Palestinians have suffered the institutionalized humiliation of military occupation, the helplessness of statelessness, the ravages of concussion bombs, the horror of massacres. We have suffered merciless sieges by frenzied packs outside our camps in Lebanon, and degradation from the code of bullying which is embraced by settlers on the West Bank.

Yet in the very excesses of our suffering ties our continual claim to dignity and rebirth. We have become ennobled by the vengeful spite of our enemies. Even if others do not see us so, it is our own self-image that the future calls.

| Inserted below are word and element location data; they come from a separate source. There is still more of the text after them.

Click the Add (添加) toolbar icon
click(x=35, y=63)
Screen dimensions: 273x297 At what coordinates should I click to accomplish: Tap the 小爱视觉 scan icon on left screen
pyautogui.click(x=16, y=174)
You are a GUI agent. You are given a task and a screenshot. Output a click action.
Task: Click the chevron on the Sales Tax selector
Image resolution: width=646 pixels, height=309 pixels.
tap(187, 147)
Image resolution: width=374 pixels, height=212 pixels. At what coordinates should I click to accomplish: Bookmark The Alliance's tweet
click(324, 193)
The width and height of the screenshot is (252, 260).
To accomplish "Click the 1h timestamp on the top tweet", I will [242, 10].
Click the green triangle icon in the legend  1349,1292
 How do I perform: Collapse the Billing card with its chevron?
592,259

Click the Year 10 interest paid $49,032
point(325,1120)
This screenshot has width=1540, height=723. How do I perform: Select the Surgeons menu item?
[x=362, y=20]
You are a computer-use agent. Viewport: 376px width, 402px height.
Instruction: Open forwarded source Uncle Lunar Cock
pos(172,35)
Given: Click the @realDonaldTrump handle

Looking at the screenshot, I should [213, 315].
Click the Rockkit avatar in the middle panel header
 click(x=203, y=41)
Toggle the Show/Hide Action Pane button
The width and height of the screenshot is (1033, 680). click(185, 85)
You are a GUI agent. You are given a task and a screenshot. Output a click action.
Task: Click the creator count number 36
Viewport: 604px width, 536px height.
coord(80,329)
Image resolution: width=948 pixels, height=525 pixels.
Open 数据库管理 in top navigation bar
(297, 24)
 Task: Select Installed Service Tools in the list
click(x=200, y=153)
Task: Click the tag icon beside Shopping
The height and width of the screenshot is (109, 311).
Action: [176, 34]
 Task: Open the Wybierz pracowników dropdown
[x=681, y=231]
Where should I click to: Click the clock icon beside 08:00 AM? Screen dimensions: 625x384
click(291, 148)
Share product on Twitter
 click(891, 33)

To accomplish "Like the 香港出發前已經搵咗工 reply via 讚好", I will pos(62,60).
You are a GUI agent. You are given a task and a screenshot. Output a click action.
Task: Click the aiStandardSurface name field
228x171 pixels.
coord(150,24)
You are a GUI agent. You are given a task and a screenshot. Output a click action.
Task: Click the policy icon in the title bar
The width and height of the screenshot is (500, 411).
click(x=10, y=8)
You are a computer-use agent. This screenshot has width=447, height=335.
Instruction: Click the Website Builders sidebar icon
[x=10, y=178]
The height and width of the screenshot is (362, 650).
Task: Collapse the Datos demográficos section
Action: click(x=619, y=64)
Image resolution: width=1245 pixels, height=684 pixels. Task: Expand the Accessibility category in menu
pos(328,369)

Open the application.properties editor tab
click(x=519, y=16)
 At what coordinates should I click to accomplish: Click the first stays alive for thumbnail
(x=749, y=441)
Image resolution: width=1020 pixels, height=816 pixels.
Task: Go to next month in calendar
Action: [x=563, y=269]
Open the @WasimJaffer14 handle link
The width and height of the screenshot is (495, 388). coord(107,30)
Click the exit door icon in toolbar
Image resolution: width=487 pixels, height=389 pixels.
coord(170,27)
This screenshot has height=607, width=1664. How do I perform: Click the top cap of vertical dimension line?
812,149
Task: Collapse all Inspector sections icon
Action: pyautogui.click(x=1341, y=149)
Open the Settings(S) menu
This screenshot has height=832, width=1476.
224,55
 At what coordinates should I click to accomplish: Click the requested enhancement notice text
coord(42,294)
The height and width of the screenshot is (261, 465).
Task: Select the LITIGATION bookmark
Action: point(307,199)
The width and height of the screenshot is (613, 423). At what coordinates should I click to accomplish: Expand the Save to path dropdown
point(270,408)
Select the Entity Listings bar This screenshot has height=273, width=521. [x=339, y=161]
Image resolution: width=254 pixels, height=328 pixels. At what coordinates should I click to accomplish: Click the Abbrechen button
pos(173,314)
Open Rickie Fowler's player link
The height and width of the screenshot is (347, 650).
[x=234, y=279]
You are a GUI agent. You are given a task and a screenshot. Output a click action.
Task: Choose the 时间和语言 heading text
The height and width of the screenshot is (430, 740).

Though this suffering has not nearly come to an end, there is hope. For when it finishes, as it must, in the inevitable establishment of a Palestinian state, we will be there.

We will be there not only to rejoice in the resurrection of our national existence, but because at last, at long last, we will have realized a desperate need - to live in a country where we will have our own government to assail; our own politicians, bureaucrats and elected bodies to ridicule; our own futures to debate.

No-one realizes how formidably exquisite a thought it is to a Palestinian writer like myself, raised in a refugee camp, stateless all his life, to be able to dream thus.

Fawaz Turki is a Palestinian poet and essayist living in the US. His most recent book Soul in Exile, was published by Monthly Review Press, in New York, 1988.